In order to analyze this, we took real RNA-seq eQTL data that we later published in Gutierrez-Arcelus et al. and removed all the reads in the positions that were biased in simulations, thus getting rid of the potentially dodgy data. We then re-ran quantifications and the eQTL analysis. The comparison of the original results and the new ones, with filtering of the potential biases, showed a comforting pattern: there was only a handful of strong eQTL associations that disappeared in the filtering (blue dots in the figure), thus suggesting that they were false positives in the original data. But these were a tiny fraction of thousands of significant eQTLs. The vast majority of eQTLs were OK. We – and everyone else doing eQTL analysis with RNA-seq – were OK.
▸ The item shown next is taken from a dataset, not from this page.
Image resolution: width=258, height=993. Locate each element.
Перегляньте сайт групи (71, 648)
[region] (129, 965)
So, who should care about this negative result? If you are working on RNA-seq and eQTLs, it is important to know if a signal in your data is driven by true biology or a technical bias. Importantly, the bias we analyzed here is of the most dangerous type, since it mimics the biological signal that we’re looking for in eQTL studies – association between genotype and expression. However, the results of this paper do not mean that allelic mapping bias is not an issue at all. For example, analysis of allele-specific expression (or chromatin state or TF binding) is particularly sensitive to mapping biases, and in such analyses additional care is needed (we use stringent filters). And what about much larger eQTL studies, where increased statistical power means that even tiny biases can become significant? This warrants future analysis either with simulations or real data.
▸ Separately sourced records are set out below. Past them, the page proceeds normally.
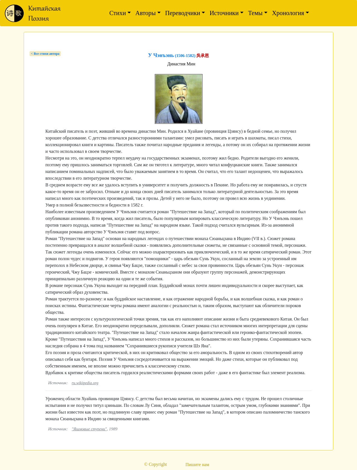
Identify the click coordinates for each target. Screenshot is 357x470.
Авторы (145, 13)
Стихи (117, 13)
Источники (223, 13)
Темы (255, 13)
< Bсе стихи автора (45, 54)
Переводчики (182, 13)
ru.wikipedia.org (85, 383)
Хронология (288, 13)
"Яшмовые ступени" (89, 429)
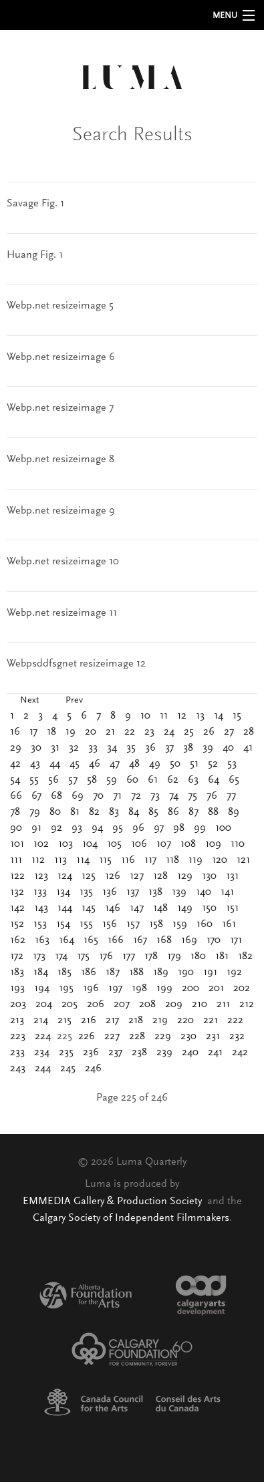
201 (216, 988)
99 (200, 828)
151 (232, 908)
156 (109, 924)
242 (240, 1052)
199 (164, 988)
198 (139, 988)
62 (172, 780)
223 (17, 1036)
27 (229, 732)
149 (184, 908)
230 (188, 1036)
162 (17, 940)
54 (15, 780)
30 (36, 748)
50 (175, 764)
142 (17, 908)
There is still work to be done. Thus far, I haven’t heard of a computationally feasible alignment method that would correct allelic mapping bias perfectly, taking fully into account indels, splicing, rare variants, variants that you may not have (correctly) genotyped, and multiple flanking variants on the same read. I know that people are working on this, and I hope that an elegant, scalable solution will be available in the near future. In the meanwhile, I hope that the RNA-seq eQTL community finds this paper useful, and that we can all sleep a little bit better at night, knowing that the vast majority of our eQTLs are not affected by allelic mapping bias.